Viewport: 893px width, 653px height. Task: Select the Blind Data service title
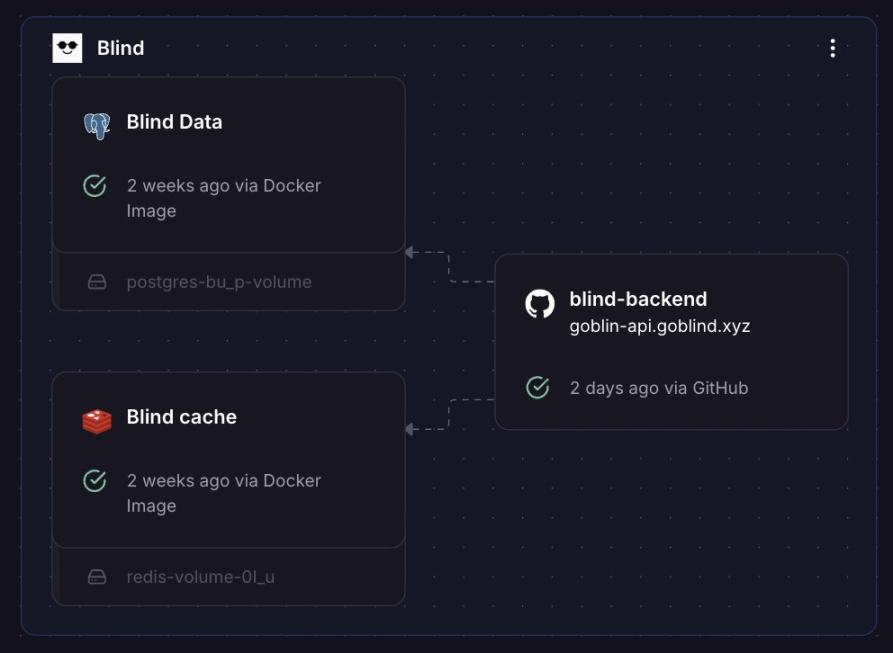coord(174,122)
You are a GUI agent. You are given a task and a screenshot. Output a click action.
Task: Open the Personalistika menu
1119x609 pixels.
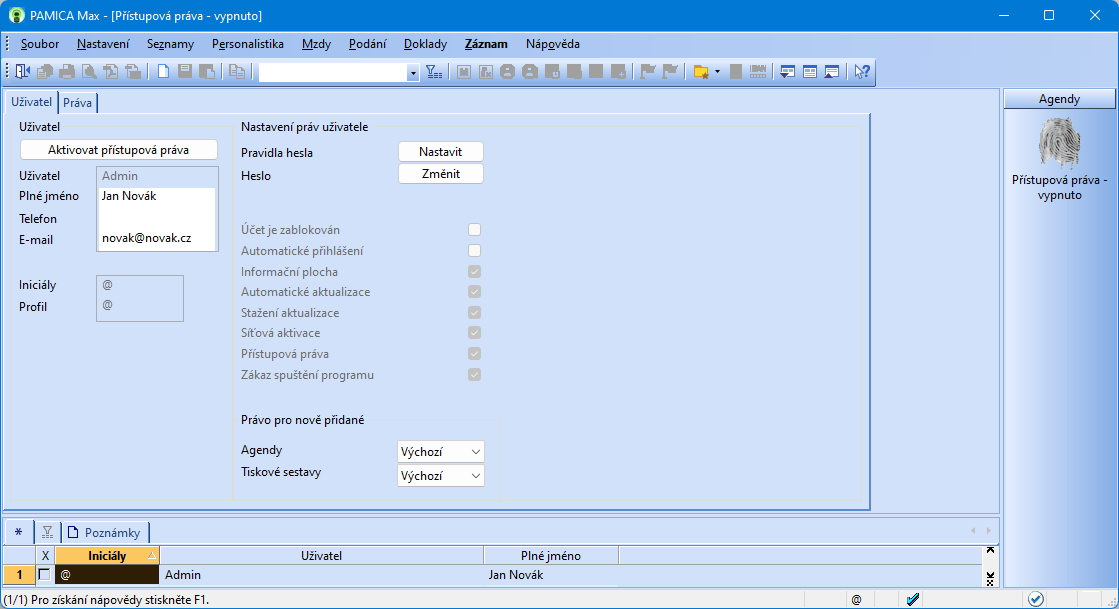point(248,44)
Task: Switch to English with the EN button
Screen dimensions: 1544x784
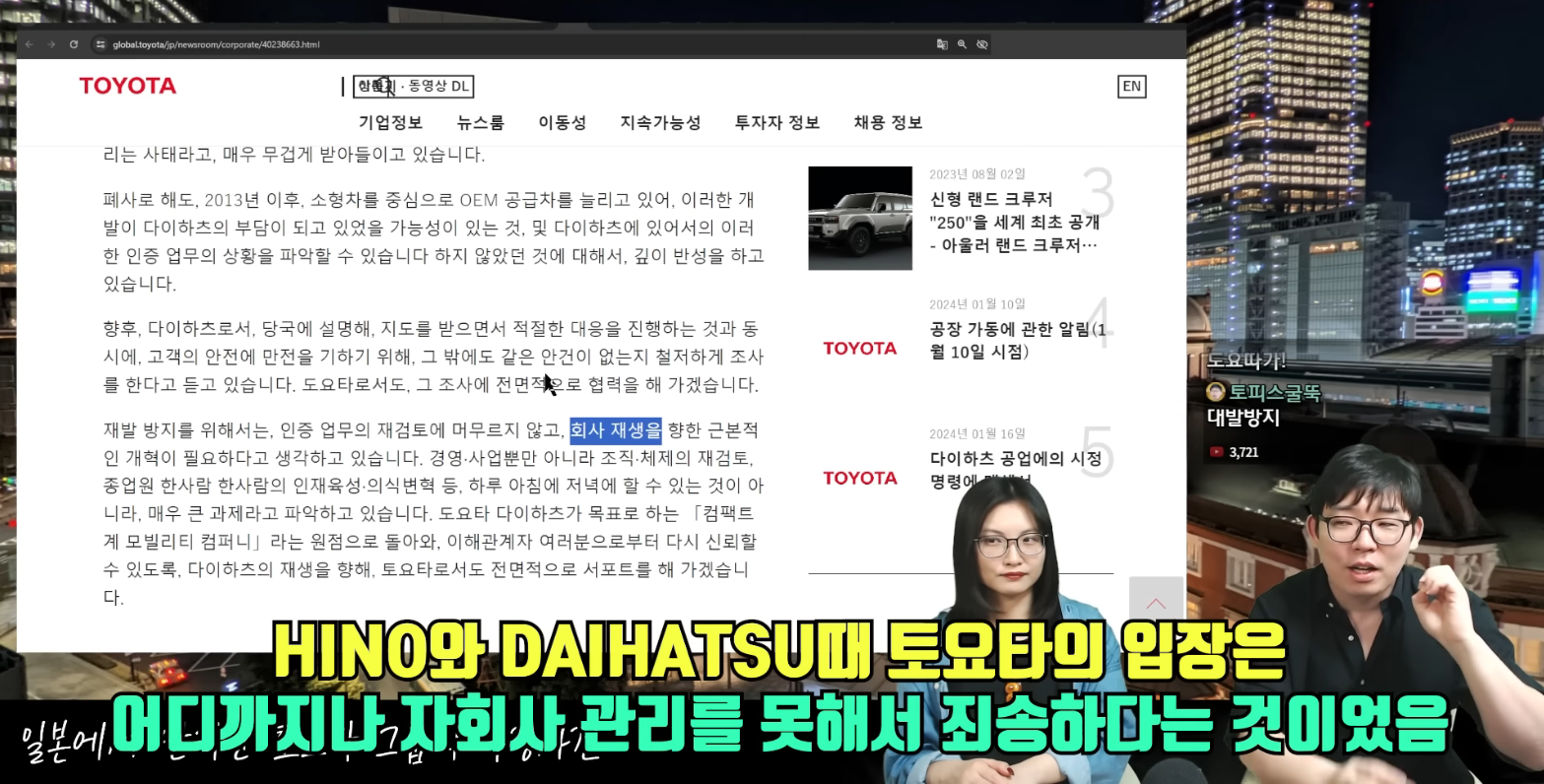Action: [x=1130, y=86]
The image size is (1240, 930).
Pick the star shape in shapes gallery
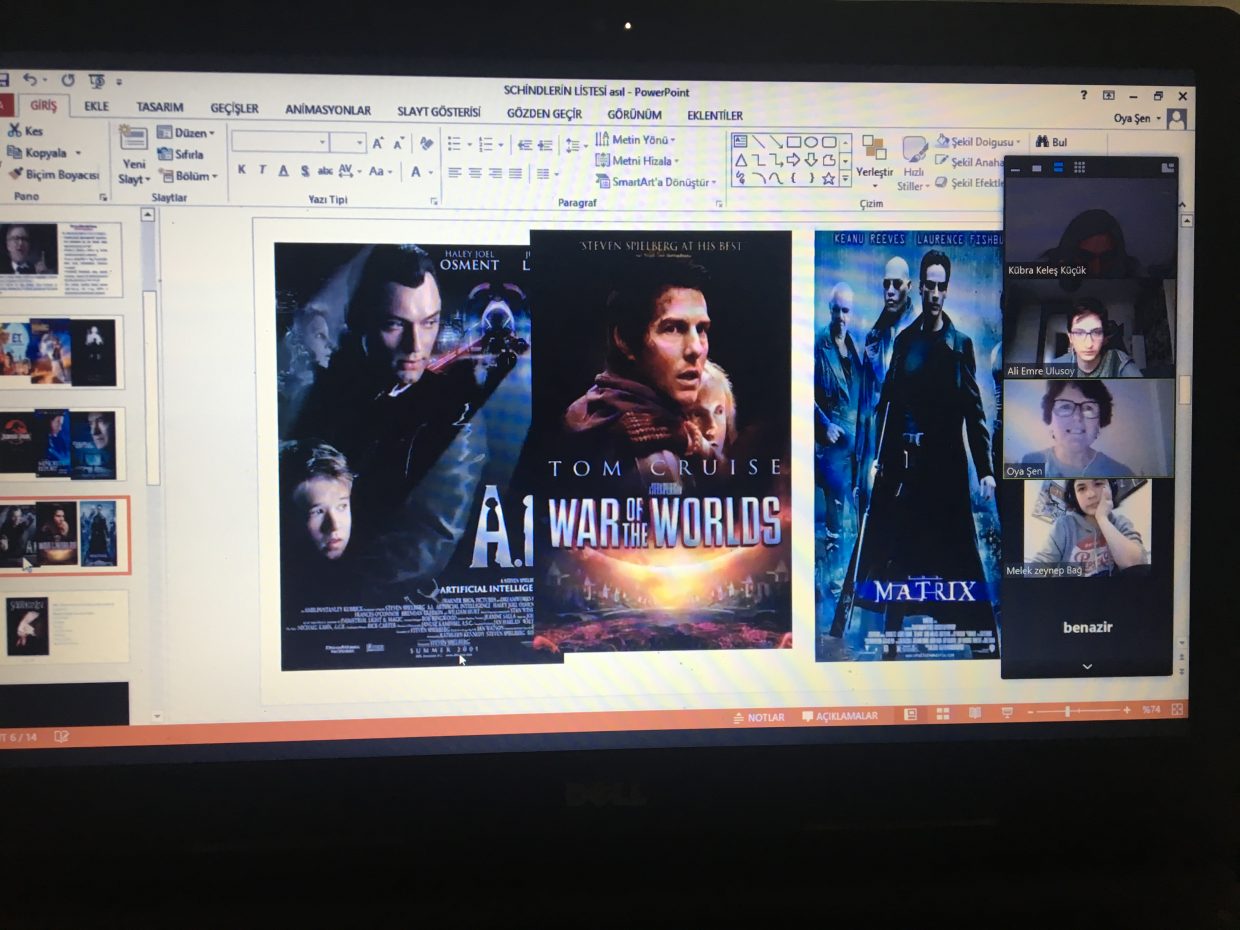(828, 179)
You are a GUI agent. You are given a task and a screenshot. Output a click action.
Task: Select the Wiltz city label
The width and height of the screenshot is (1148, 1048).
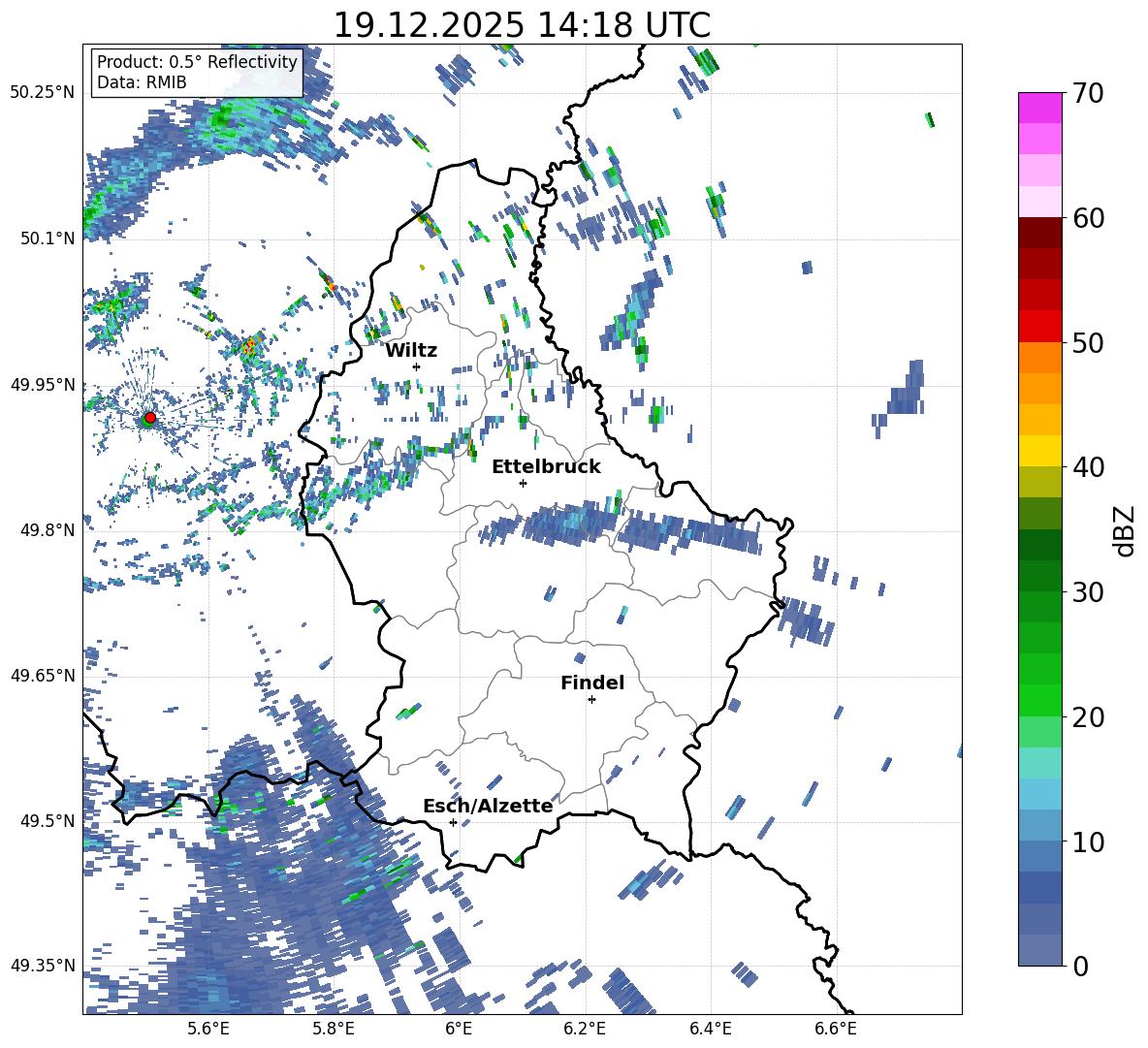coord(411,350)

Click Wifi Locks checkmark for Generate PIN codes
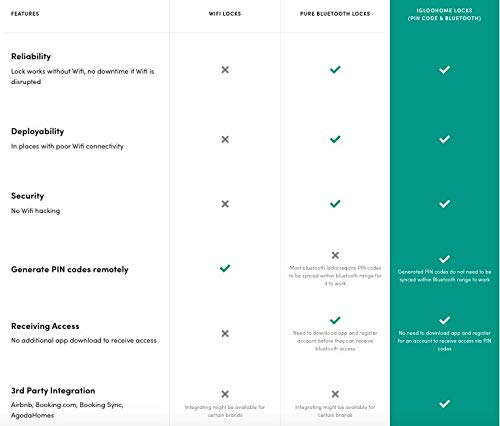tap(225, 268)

◆ ◆ ◆ ◆

Task to complete: Leaving the pictures aside, transcribe only the lines from the one containing "Task: Switch to English with the EN button" to the final line of the listing above, inclusive, exactly as they appear.

Answer to this task:
Task: Switch to English with the EN button
Screen dimensions: 1544x784
Action: [x=1130, y=86]
The image size is (1240, 930).
Pick the star shape in shapes gallery
(828, 179)
You are a GUI agent. You are given a task and a screenshot. Output a click action.
Task: Select the Wiltz city label
The width and height of the screenshot is (1148, 1048).
coord(411,350)

Click Wifi Locks checkmark for Generate PIN codes
tap(225, 268)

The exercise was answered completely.